Exercise description :: Could you format the records as a numbered list with blank lines left out, covering only the stretch from the line containing "Add a new source with plus icon" through the line containing "Action: click(677, 162)"?

Exercise input ::
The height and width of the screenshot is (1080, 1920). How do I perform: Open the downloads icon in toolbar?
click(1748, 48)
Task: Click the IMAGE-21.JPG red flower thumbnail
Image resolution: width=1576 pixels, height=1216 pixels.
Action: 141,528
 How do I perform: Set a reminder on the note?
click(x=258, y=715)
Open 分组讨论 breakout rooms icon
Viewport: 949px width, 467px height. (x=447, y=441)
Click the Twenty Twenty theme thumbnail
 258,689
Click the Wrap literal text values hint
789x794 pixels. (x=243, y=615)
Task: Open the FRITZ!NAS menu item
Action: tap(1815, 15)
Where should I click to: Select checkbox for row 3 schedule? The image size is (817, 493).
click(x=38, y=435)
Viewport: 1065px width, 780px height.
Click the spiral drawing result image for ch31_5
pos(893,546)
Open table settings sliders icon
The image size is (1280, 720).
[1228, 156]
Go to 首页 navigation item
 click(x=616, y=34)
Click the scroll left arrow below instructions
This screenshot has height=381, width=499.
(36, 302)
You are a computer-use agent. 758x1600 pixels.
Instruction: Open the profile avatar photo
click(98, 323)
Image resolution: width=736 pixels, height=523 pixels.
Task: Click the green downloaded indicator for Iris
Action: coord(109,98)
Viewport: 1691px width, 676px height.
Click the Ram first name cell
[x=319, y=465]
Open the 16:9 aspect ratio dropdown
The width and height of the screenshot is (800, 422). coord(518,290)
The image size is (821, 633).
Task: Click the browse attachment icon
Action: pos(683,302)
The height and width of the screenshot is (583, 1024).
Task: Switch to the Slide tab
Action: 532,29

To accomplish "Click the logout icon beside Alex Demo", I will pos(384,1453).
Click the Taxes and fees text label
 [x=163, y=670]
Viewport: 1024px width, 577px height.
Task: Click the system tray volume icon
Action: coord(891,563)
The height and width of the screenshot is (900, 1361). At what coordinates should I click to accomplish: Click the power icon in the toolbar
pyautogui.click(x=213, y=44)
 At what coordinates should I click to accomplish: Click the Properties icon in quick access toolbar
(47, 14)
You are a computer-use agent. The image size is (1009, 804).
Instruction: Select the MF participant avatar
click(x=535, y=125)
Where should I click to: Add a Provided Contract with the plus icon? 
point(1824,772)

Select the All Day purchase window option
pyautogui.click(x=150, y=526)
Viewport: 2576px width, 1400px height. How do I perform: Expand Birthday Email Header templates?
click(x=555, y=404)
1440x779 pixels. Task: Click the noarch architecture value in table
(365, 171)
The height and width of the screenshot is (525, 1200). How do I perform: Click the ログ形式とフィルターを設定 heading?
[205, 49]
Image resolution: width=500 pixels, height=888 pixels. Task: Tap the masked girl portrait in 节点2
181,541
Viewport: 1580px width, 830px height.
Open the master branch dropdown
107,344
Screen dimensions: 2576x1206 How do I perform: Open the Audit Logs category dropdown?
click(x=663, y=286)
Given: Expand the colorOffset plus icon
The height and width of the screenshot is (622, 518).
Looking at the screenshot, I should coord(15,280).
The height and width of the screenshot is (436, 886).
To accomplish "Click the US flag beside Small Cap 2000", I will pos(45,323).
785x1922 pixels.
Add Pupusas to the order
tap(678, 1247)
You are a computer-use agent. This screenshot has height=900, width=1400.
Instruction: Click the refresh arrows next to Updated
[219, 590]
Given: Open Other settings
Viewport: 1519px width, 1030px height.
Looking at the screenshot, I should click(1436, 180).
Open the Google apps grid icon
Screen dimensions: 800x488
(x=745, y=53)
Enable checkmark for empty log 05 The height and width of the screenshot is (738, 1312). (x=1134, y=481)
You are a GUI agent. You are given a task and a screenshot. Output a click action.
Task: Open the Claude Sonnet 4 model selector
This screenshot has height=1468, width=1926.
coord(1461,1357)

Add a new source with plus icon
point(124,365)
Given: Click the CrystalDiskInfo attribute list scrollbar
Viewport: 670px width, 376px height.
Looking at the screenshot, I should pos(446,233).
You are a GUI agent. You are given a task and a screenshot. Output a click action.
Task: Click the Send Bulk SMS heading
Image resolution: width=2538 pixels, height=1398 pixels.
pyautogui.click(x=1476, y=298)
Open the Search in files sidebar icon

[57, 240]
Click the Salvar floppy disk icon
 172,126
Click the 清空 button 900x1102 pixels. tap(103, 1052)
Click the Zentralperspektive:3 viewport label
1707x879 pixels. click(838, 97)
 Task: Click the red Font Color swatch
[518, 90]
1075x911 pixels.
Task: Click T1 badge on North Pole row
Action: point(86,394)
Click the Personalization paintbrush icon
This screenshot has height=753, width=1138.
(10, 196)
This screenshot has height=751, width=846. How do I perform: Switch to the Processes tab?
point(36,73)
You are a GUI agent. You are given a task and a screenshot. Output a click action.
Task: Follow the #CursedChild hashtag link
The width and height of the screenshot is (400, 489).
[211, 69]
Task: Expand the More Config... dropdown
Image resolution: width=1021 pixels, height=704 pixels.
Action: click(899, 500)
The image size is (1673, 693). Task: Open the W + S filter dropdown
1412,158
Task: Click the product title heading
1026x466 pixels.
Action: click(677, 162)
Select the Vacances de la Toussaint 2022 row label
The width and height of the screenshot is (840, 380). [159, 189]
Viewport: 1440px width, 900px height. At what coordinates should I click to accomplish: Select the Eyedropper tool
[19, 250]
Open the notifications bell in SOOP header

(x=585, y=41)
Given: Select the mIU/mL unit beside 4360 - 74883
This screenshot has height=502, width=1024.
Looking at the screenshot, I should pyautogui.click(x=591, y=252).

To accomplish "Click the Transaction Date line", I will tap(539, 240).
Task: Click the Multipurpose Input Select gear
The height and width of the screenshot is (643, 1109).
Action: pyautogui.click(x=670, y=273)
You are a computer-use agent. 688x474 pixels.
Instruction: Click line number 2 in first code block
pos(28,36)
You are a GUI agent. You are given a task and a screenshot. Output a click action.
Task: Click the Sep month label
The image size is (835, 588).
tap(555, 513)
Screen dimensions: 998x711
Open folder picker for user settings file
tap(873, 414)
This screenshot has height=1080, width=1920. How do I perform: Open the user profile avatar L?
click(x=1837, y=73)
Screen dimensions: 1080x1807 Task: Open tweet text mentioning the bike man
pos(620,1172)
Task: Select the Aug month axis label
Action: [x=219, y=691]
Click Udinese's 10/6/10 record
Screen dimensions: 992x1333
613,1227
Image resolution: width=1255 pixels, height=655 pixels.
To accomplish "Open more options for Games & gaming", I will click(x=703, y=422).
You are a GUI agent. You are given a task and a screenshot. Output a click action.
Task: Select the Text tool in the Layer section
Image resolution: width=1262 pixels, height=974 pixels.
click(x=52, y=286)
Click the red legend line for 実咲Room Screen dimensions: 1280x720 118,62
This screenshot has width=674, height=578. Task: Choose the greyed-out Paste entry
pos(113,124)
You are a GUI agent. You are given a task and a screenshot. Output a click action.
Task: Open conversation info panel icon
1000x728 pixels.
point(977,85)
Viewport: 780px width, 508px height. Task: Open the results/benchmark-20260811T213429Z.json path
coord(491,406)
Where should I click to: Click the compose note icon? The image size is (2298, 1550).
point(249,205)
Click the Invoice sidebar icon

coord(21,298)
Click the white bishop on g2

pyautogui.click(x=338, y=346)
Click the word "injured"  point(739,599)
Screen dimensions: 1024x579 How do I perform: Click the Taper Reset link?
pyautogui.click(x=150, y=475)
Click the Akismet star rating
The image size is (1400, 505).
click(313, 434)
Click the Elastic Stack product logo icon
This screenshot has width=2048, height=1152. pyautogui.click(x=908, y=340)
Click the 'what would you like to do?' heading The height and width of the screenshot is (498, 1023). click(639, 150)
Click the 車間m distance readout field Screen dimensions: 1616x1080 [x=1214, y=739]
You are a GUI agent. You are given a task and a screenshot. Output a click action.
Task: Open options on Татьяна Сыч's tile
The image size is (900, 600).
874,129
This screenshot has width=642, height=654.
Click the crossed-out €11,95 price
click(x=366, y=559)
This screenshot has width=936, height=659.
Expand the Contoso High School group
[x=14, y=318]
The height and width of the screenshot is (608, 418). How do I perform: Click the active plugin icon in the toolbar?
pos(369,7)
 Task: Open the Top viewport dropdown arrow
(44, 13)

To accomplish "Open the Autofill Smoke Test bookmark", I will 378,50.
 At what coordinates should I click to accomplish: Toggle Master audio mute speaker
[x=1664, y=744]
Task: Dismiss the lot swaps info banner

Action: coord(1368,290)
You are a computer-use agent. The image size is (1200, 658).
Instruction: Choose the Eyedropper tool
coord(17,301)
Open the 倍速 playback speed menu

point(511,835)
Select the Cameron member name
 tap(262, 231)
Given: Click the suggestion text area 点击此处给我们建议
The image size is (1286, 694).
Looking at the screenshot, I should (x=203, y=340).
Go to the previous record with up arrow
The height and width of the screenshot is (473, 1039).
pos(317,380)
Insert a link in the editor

Result of the task ::
1. Add a new source with plus icon
2. point(124,365)
3. Given: Click the CrystalDiskInfo attribute list scrollbar
4. Viewport: 670px width, 376px height.
5. Looking at the screenshot, I should pos(446,233).
6. You are a GUI agent. You are given a task and a screenshot. Output a click action.
7. Task: Click the Send Bulk SMS heading
8. Image resolution: width=2538 pixels, height=1398 pixels.
9. pyautogui.click(x=1476, y=298)
10. Open the Search in files sidebar icon
11. [57, 240]
12. Click the Salvar floppy disk icon
13.  172,126
14. Click the 清空 button 900x1102 pixels. tap(103, 1052)
15. Click the Zentralperspektive:3 viewport label
16. 1707x879 pixels. click(838, 97)
17.  Task: Click the red Font Color swatch
18. [518, 90]
19. 1075x911 pixels.
20. Task: Click T1 badge on North Pole row
21. Action: point(86,394)
22. Click the Personalization paintbrush icon
23. This screenshot has height=753, width=1138.
24. (10, 196)
25. This screenshot has height=751, width=846. How do I perform: Switch to the Processes tab?
26. point(36,73)
27. You are a GUI agent. You are given a task and a screenshot. Output a click action.
28. Task: Follow the #CursedChild hashtag link
29. The width and height of the screenshot is (400, 489).
30. [211, 69]
31. Task: Expand the More Config... dropdown
32. Image resolution: width=1021 pixels, height=704 pixels.
33. Action: click(899, 500)
34. The image size is (1673, 693). Task: Open the W + S filter dropdown
35. 1412,158
36. Task: Click the product title heading
37. 1026x466 pixels.
38. Action: click(677, 162)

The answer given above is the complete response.